Reranker, in almost every case. Retrieving 30 chunks and stuffing all of them into the generation prompt costs more in LLM input tokens than retrieving 50 chunks, reranking with Cohere Rerank 3.5 at $2 per 1K queries, and passing the top 6 to generation. The reranker is roughly $0.002 per query; the saved generation tokens are usually $0.005 to $0.010.

When does multi-hop retrieval blow up the bill?

When a query triggers two or more retrieval rounds with full generation between each round. A 3-hop agentic RAG query at medium scale runs $0.04 to $0.08 - roughly 3x to 5x a single-hop query. Multi-hop is worth it for hard questions where single-hop accuracy is below 70%, but route to it selectively. A classifier on GPT-5-nano can decide hop count for under $0.0001 per query.

How much does observability really add to RAG cost?

Self-hosted Langfuse adds essentially zero per-query cost beyond a tiny database write. Hosted Langfuse, LangSmith, or Helicone add roughly $0.0001 to $0.0005 per traced query at production tier. At 10M queries per month that is $1K to $5K - small relative to the LLM bill but not free, and worth pricing in.

Should I cache retrievals or just the generation step?

Cache both, separately. Retrieval cache (query embedding hash to top-k chunk IDs) cuts vector DB load and embedding cost on repeat queries - typical hit rate 15 to 35% on consumer products. Generation cache (full prompt hash to response) saves the full LLM cost on exact hits - hit rate is lower (2 to 8%) but the savings per hit are large. OpenAI prompt caching layers on top for partial hits on the system prompt.

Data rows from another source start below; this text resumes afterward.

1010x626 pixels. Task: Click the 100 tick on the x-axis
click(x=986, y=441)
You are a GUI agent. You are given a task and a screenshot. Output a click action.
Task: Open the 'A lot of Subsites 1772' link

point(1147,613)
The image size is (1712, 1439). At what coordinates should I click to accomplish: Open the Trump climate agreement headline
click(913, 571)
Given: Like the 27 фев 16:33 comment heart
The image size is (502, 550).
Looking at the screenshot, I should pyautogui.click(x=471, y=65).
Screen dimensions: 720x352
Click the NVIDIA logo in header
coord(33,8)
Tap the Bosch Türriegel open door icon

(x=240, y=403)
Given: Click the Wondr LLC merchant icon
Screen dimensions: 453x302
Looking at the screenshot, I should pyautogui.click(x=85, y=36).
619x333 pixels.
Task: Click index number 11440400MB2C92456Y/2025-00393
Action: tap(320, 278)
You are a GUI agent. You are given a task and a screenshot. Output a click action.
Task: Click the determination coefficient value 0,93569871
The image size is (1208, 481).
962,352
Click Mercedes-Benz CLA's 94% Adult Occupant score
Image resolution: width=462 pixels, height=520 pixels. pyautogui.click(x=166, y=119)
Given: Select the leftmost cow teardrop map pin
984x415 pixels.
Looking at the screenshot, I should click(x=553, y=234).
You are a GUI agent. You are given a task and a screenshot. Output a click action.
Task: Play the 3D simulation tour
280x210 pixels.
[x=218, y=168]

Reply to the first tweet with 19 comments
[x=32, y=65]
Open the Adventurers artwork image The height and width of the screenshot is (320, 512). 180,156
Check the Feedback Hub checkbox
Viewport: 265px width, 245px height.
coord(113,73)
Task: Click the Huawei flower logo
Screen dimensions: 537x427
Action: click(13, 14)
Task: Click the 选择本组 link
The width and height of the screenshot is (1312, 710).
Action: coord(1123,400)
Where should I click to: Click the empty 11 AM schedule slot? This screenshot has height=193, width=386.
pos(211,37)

When does long-context or fine-tuning beat RAG on cost?

Long-context wins when your corpus is under ~200K tokens and queries are infrequent - you skip the vector DB entirely, pay once per query with prompt caching, and avoid reindex overhead. Fine-tuning wins when the task is narrow and stylistic rather than knowledge-heavy. For most production knowledge bases above 1M tokens with steady traffic, RAG remains 5 to 50x cheaper per query than stuffing the whole corpus into context.

What is the single biggest mistake teams make on RAG cost?

Reindexing the entire corpus when they switch embedding models. A 100M chunk corpus costs $2,600 to reembed with text-embedding-3-large in one pass. Teams do this 3 to 5 times in the first year as they chase MTEB scores. The fix is to evaluate embedding swaps on a fixed sample before committing, and to keep a hash-keyed embedding cache so unchanged chunks are not re-billed when source documents are updated.